### ASSIGNMENT:
What are the lines, copied exactly, from the one containing "This screenshot has height=1326, width=2233." through the last line of the records below, both included?

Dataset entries
▶
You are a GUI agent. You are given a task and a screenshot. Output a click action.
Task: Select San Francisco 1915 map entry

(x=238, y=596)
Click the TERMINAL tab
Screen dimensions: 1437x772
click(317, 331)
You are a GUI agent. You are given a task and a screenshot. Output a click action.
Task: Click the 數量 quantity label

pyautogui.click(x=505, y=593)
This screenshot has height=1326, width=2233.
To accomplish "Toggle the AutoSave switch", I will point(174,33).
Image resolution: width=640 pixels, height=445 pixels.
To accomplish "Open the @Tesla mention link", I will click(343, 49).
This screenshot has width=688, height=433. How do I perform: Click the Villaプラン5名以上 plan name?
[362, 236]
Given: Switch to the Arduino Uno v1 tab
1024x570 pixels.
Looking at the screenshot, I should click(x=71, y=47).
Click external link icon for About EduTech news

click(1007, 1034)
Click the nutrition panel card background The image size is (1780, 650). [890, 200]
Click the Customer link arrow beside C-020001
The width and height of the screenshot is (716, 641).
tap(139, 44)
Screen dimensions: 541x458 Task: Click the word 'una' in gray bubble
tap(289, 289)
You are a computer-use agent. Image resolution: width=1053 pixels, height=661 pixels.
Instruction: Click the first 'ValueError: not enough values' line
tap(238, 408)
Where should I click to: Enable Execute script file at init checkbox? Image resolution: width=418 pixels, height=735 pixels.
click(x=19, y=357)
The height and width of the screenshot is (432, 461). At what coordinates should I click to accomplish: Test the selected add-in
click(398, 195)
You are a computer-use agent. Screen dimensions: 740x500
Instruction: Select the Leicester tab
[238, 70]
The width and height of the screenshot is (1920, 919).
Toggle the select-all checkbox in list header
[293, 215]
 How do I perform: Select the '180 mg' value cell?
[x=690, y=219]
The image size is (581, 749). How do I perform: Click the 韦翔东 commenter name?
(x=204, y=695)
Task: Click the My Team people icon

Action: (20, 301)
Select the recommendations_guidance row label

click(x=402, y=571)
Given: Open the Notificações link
◀
### TASK OUTPUT:
This screenshot has height=1326, width=2233.
To accomplish "Toggle the AutoSave switch", I will point(174,33).
Image resolution: width=640 pixels, height=445 pixels.
To accomplish "Open the @Tesla mention link", I will click(343, 49).
This screenshot has width=688, height=433. How do I perform: Click the Villaプラン5名以上 plan name?
[362, 236]
Given: Switch to the Arduino Uno v1 tab
1024x570 pixels.
Looking at the screenshot, I should click(x=71, y=47).
Click external link icon for About EduTech news

click(1007, 1034)
Click the nutrition panel card background The image size is (1780, 650). [890, 200]
Click the Customer link arrow beside C-020001
The width and height of the screenshot is (716, 641).
tap(139, 44)
Screen dimensions: 541x458 Task: Click the word 'una' in gray bubble
tap(289, 289)
You are a computer-use agent. Image resolution: width=1053 pixels, height=661 pixels.
Instruction: Click the first 'ValueError: not enough values' line
tap(238, 408)
Where should I click to: Enable Execute script file at init checkbox? Image resolution: width=418 pixels, height=735 pixels.
click(x=19, y=357)
The height and width of the screenshot is (432, 461). At what coordinates should I click to accomplish: Test the selected add-in
click(398, 195)
You are a computer-use agent. Screen dimensions: 740x500
Instruction: Select the Leicester tab
[238, 70]
The width and height of the screenshot is (1920, 919).
Toggle the select-all checkbox in list header
[293, 215]
 How do I perform: Select the '180 mg' value cell?
[x=690, y=219]
The image size is (581, 749). How do I perform: Click the 韦翔东 commenter name?
(x=204, y=695)
Task: Click the My Team people icon

Action: (20, 301)
Select the recommendations_guidance row label

click(x=402, y=571)
Given: Open the Notificações link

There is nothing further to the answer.